Não preenchido um dos pressupostos de admissibilidade, impossível o processamento do recurso de revista.
Mantenho o r. despacho agravado.
Em síntese e pelo exposto, conheço do agravo de instrumento e, no mérito, nego-lhe provimento.
Por tudo quanto dito, não cabe exame de transcendência.
II – RECURSO DE REVISTA DO RECLAMANTE.
Tempestivo o apelo (fls. 10/11) e regular a representação (fl. 29 e 807), estão presentes os pressupostos genéricos de admissibilidade.
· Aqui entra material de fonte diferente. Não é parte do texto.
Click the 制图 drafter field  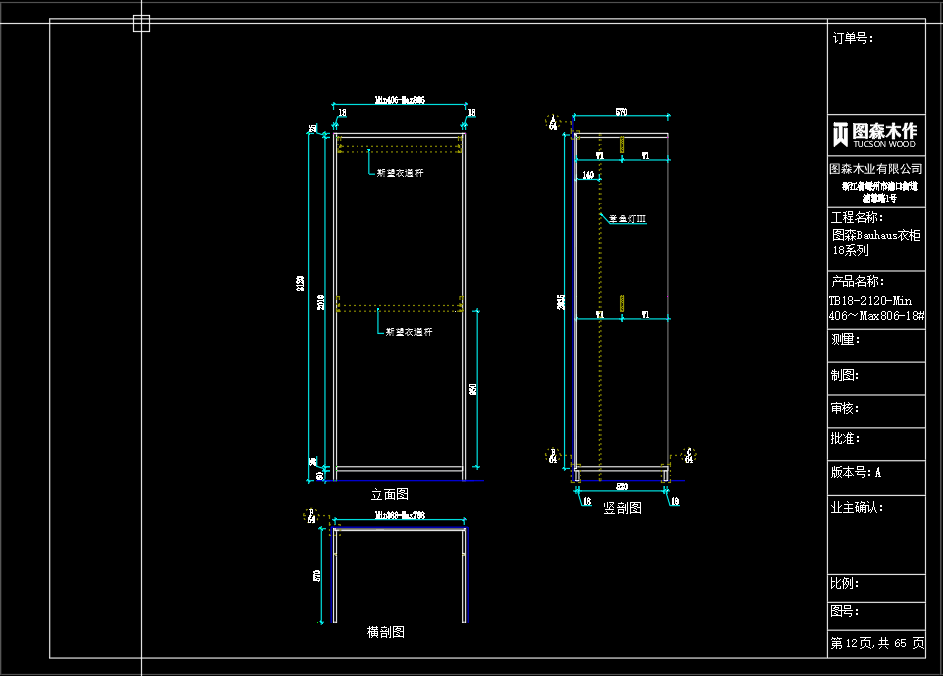pos(845,375)
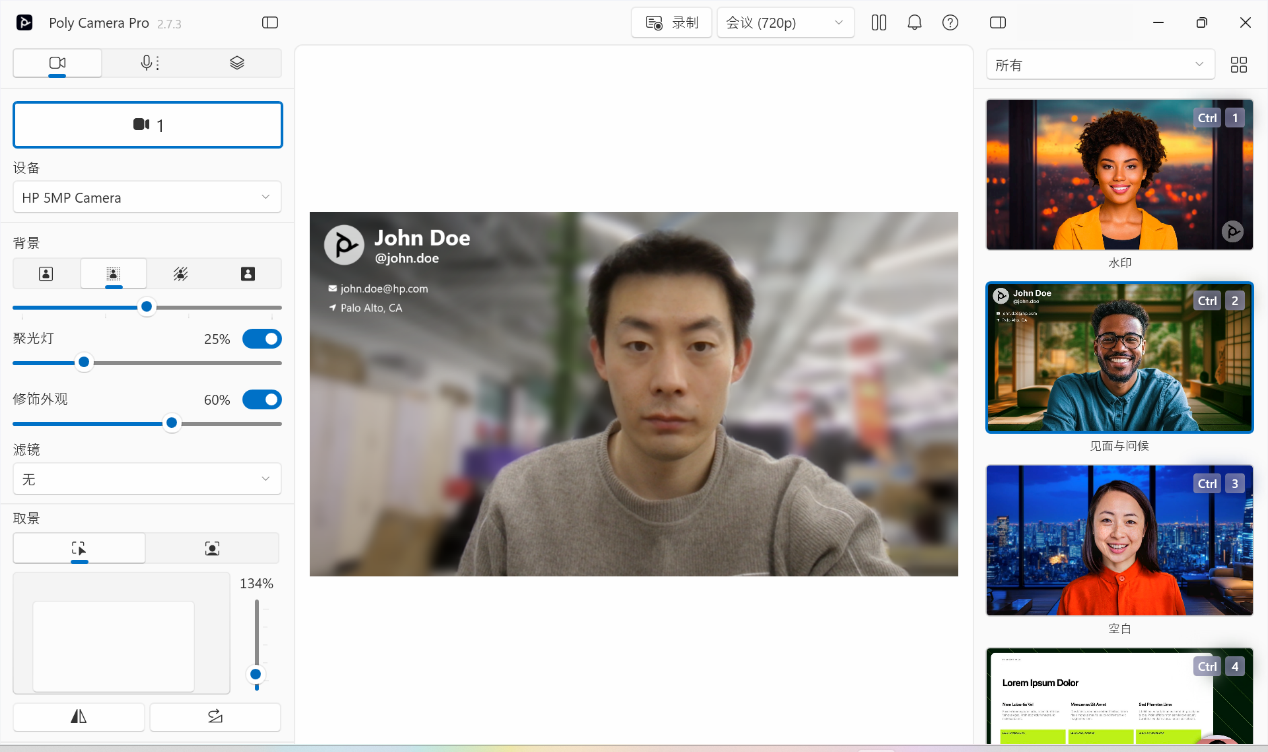Switch framing to auto face tracking mode
Viewport: 1268px width, 752px height.
212,548
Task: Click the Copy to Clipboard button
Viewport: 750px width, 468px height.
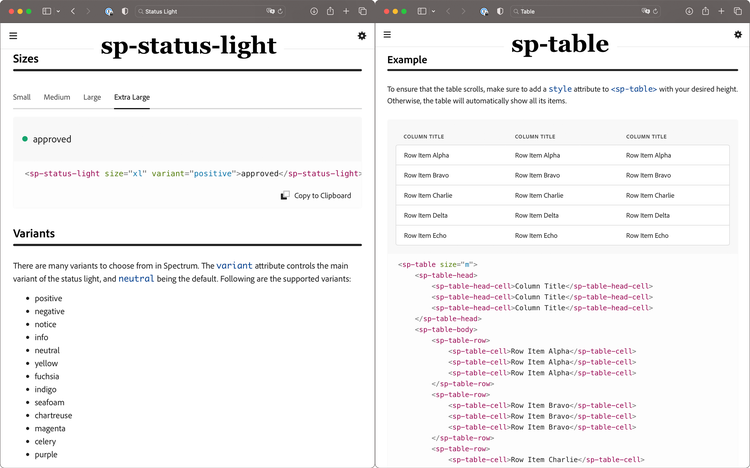Action: coord(316,196)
1 - SUCESSÃO DE EMPREGADORES. RESPONSABILIDADE SOLIDÁRIA.
1.1 – CONHECIMENTO.
Atendendo ao pressuposto do art. 896, § 1º-A, I, da CLT, a parte transcreveu e destacou os seguintes trechos do acórdão (fls. 831/832):
"Assiste-lhe razão. Na petição inicial o autor narrou que foi admitido pela primeira ré (J. Catarino Pires & Cia Ltda.) em 28-10-2014 na função de ajudante de motorista para realização de transporte de produtos comercializados pela segunda ré (CRBS S/A) e produzidos pela terceira ré (AMBEV S.A.). Disse que, rescindido o contrato de prestação de serviços com a primeira, a quarta ré (Log20 Logística S.A.) assumiu referido transporte de produtos, em julho de 2015. Dessa forma, o primeiro contrato de trabalho foi rescindido em 31-07-2015, sendo admitido pela quarta ré (Log20 Logística S.A.) em 1º-08-2015 e dispensado em 19-11-2015. Postulou a unicidade contratual e o reconhecimento da responsabilidade solidária das reclamadas.
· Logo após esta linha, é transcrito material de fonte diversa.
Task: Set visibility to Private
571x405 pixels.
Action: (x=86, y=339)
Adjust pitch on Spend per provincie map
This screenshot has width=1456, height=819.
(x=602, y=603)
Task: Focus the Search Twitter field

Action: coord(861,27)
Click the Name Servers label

A primeira ré (J. Catarino Pires & Cia Ltda.) apresentou contestação (fls. 354-366) em que confirmou a rescisão do contrato de prestação de serviços com a terceira ré (AMBEV S.A.) em 31-07-2015, bem como a sua substituição pela quarta reclamada (Log20 Logística S.A.). Nesse contexto, apontou que em ‘31 de julho de 2015, todos os trabalhadores haviam cumprido o aviso prévio.’ (fl. 355), bem como que "Na prática, houve mera substituição de operador logístico, com recontratação da maioria dos funcionários da sucedida.’ (fl. 356)
A quarta reclamada (Log20 Logística S.A.), por sua vez, contestou o pedido de reconhecimento de sucessão empresarial sob o argumento de que a substituição de prestadoras de serviço em relação à tomadora não teria o condão de configurar tal sucessão.
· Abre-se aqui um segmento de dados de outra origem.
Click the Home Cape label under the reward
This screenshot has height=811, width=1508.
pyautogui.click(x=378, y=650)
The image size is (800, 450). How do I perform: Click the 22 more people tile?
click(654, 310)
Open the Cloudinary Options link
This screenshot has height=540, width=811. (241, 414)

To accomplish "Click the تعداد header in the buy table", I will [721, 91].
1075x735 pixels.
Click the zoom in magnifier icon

Cumpre observar que da simples leitura da defesa da primeira ré (J. Catarino Pires & Cia Ltda.) fica evidente a sustentação da tese de sucessão de empresas e a tentativa de atribuir às demais reclamadas a responsabilidade solidária, mormente porque não se defende contra as demais pretensões obreiras que dizem respeito à condenação ao pagamento de verbas trabalhistas. Não se pode atribuir a moldura da confissão para suas afirmações. Entretanto, este fato não elide a veracidade dos fatos comprovados por meio das provas colhidas.
Não deixo de considerar relevante o fato de o empregado sofrer prejuízo com o procedimento adotado, pois para ele o contrato de trabalho é único, as condições de trabalho não se alteram. A solução de continuidade gera prejuízos, porque novas condições passam a ser estabelecidas para seu contrato sem que na realidade ele sofra modificações de fato. Mas é isto que resulta do sistema de terceirização adotado e que tem sido admitido nas relações comerciais. Deixo ressalvado que individualmente consideraria correta a sentença proferida.
Dito isto, destaco que ficou incontroversa a contratação da primeira ré (J. Catarino Pires & Cia Ltda.) e, logo após, da quarta (Log20 Logística S.A.) pelas segunda (CRBS S/A) e terceira (AMBEV S.A.) para prestação de serviço terceirizado na realização de entregas de bebidas (contestação à fl. 162 e contrato de prestação de serviços de fls. 302-325).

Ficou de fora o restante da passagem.